Growth Metric or Vanity Metric? How to Tailor Your Marketing to the Right Questions

Marketing is a complex industry - and it's not getting any simpler. Take, for example, content marketing: $50 billion is being wasted by B2B content marketing plays for the creation of content that goes totally unused, according to a report by eConsultancy. The biggest problem: most of these business don’t even realize the hole they're burning.

A popular saying bets, "The quality of your life is proportional to the quality of your questions," and in marketing, there are a lot of questions to ask - many good, but some downright terrible. The hardest part of the industry, then, is to know which is which. In an effort to make sure that your priorities are in the right place, this guide is going to show you some of the questions that you should be asking - and some of the questions you shouldn’t let guide you.

How Many Visitors Do I Have? Wrong!

The biggest transgressors tend to have a long history in marketing and SEO. The success of any online marketing campaign used to be about how many people you could attract to your website. The reality: this doesn’t matter in the slightest. Nobody cares how many people came to your website unless you're selling CPM ad units.

Visitors don’t mean anything when it comes to your bottom line. It’s impossible to pay your rent with visitors, so why would this vanity metric mean anything?

How Many Visitors are Converting? Right!

While it doesn’t matter how many visitors you have, it matters hugely how many of them are converting. Refocusing your mind will help you to save money for your startup. The definition of a conversion can differ depending on what sort of marketing campaign you are running - whether it be captured emails, tickets sold, or product signups. But regardless of the type of signal being used as your conversion metric, this metric is indeed the sole indicator of success.

Conversions are customers who have entered your funnel and emerged from the other end, producing some sort of tangible value for your business. Anything short of this is a failure - or a work in progress.

Do I Really Need to Spend This Much Time on Social Media? Wrong!

At first glance, how much time you should spend on social media is a valid question for a marketer. But a second glance, from someone who knows the marketing industry, reveals it to be what it is: confused and misguided.

For a start, social media is the single biggest gathering point of people on the planet. There are very few people without at least one social media account. Furthermore, Google considers social media popularity to be a high-value signal of your credibility. So yes, you do need to be on social media - but what you do there is much more important.

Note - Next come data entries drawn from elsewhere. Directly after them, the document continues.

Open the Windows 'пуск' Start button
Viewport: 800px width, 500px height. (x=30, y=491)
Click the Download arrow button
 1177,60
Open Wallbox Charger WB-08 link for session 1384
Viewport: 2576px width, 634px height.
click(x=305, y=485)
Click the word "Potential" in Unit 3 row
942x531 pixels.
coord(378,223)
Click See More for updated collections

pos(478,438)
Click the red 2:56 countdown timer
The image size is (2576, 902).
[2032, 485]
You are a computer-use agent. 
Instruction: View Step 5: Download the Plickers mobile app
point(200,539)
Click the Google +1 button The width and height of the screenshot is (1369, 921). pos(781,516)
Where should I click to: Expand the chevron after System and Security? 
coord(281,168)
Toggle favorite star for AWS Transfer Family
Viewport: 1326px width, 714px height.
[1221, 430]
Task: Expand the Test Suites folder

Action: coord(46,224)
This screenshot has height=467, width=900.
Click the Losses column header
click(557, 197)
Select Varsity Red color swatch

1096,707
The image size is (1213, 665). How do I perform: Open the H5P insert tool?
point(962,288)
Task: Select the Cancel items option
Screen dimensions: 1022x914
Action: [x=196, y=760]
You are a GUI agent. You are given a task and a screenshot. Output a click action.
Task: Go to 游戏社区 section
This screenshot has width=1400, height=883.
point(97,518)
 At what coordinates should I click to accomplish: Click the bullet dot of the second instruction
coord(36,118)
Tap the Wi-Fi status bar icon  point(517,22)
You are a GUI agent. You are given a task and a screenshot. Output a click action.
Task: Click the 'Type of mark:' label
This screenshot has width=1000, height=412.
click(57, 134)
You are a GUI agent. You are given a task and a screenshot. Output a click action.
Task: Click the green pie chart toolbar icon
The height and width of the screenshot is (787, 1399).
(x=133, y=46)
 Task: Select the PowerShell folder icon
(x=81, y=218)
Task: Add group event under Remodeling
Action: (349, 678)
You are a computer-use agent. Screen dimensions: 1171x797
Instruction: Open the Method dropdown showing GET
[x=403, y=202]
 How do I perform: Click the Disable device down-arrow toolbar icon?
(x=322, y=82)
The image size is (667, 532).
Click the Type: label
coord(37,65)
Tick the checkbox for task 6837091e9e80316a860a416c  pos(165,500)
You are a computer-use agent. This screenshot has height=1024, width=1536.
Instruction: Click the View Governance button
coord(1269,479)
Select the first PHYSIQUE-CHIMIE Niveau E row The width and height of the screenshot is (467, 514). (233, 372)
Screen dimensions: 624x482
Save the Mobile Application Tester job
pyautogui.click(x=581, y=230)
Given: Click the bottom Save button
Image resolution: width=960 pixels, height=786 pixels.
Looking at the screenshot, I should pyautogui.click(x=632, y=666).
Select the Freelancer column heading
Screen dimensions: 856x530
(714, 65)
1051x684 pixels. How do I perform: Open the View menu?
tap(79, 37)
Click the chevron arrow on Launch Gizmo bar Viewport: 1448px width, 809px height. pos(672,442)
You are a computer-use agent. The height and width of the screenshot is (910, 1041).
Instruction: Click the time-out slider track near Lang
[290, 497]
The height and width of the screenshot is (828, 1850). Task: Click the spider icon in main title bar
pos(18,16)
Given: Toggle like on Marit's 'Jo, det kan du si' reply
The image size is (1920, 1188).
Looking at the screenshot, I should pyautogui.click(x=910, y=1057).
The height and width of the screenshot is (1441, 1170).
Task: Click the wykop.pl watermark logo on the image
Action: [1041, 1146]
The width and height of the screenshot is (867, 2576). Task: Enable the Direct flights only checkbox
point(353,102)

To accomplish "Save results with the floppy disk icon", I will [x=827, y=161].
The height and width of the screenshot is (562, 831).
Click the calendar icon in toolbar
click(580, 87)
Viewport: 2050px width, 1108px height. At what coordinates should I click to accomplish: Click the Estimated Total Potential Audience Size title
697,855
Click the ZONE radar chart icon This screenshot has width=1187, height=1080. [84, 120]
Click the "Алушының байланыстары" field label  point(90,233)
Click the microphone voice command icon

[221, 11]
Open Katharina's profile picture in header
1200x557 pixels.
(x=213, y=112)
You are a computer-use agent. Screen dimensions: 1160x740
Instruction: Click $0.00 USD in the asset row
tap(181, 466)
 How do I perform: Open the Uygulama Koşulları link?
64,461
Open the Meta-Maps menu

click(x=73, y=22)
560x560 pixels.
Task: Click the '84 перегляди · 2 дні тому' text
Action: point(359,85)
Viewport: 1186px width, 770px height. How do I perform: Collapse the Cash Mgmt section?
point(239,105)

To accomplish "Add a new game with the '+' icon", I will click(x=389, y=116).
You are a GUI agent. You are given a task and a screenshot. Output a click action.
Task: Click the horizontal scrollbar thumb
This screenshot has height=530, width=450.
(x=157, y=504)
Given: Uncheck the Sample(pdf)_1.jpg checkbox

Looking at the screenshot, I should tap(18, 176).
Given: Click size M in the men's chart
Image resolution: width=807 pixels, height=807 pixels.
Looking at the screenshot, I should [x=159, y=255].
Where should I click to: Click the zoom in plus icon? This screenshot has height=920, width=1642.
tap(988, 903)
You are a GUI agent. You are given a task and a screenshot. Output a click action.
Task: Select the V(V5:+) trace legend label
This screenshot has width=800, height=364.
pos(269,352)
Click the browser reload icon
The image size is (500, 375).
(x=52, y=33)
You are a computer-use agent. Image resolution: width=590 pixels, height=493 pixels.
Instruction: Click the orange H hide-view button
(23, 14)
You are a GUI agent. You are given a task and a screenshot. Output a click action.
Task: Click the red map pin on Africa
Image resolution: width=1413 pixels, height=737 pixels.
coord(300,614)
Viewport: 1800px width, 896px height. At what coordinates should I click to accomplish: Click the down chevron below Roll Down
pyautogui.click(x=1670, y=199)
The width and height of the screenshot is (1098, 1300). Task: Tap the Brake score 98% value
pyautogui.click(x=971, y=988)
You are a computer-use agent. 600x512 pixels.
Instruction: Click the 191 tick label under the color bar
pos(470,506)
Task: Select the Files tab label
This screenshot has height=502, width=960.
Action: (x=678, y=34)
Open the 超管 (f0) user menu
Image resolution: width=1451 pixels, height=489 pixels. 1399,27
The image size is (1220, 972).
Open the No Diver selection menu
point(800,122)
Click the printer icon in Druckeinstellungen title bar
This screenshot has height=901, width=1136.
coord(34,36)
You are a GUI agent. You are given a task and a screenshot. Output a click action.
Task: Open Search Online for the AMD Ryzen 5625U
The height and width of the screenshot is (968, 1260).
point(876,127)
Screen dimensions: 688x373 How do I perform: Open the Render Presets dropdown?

Where is My Target Audience and What is the Best Way to Reach Them? Right!

Now that we have dug into the fact that what you do is more important than how much time you spend on social media, it's time to ask where your audience lives - and in the end, this might pull you to sales or content marketing rather than social media.

As you learn about your buyers, you'll also learn how to reach them through a great customer experience. Not every social media network will be beneficial for your business: some are designed for businesses in specific industries, and others are simply in a format not compatible with the way you normally deliver content.

You need to choose the right social media networks, and come up with a plan. And when you do, make sure you have a way of avoiding the social media mistakes that could hurt your business.

Is it Necessary to Update My Website? Wrong!

Asking if you need to update your website is like asking whether you need to open the door of your shop every single day. Your website is the one platform you control. This is something that should receive as much thought and energy investment as you can muster. Though it needn't be on the cutting edge of design, it must serve your users, or your marketing efforts are going to fall flat.

The quality of your website alone is a marketing tool. Without a great website, you are automatically undermining your marketing efforts.

Is My Website Meeting the Needs of My Customers? Right!

A website is ultimately all about fulfilling certain needs. If you are unable to meet the needs of your customers, you are failing.

For example, you need to understand how customers view things like philanthropy, mobile design, and the added features expected of you, such as free shipping.

The first issue you have to address is whether your site is optimized for mobile devices. If not, you are turning away at least 50% of people who use mobile devices exclusively to browse the web. You are also risking the wrath of Google, as they are actively penalizing websites that are unable to meet their standards.

You should also set up a focus group to find out what customers really think of your site. Without public feedback, you are essentially going in blind.

This is a question that you should be asking yourself on a regular basis.

Asking the Right Questions

Whenever you think of a marketing question, you shouldn’t be thinking about cutting corners. You should be measuring your success and think about whether you are effectively meeting the needs of your target market. That should be more important than anything else.

Are you asking these marketing questions?